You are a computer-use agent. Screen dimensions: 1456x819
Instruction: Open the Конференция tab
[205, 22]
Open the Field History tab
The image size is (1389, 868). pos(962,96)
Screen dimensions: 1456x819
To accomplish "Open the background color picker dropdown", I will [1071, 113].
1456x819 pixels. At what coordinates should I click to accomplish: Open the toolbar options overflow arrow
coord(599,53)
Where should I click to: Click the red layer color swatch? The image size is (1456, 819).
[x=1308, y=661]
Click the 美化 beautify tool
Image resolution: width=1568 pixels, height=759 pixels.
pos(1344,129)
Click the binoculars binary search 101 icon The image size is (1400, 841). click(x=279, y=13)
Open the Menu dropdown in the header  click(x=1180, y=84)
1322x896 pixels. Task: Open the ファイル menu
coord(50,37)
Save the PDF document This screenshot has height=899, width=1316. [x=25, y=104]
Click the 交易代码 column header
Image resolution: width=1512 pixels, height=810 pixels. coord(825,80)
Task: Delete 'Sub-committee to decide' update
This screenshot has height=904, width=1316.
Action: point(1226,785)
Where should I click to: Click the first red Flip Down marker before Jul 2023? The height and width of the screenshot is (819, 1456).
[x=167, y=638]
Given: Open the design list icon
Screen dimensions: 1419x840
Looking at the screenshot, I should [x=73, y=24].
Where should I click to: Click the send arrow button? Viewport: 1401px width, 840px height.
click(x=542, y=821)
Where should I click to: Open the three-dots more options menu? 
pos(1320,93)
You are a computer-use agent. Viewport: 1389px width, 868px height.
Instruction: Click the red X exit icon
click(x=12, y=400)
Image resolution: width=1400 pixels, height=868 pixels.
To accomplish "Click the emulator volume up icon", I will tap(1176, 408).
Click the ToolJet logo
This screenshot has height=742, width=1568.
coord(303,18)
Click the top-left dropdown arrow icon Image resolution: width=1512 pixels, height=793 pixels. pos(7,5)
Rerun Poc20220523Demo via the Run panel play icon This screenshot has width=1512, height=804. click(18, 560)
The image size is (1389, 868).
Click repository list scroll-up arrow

▸ **WHAT TO WORK ON**: All lines that contain the word "will" must be copied from the records above.

▸ **SOLUTION FOR THIS PROBLEM**:
To accomplish "Open the background color picker dropdown", I will [1071, 113].
To accomplish "Click the emulator volume up icon", I will tap(1176, 408).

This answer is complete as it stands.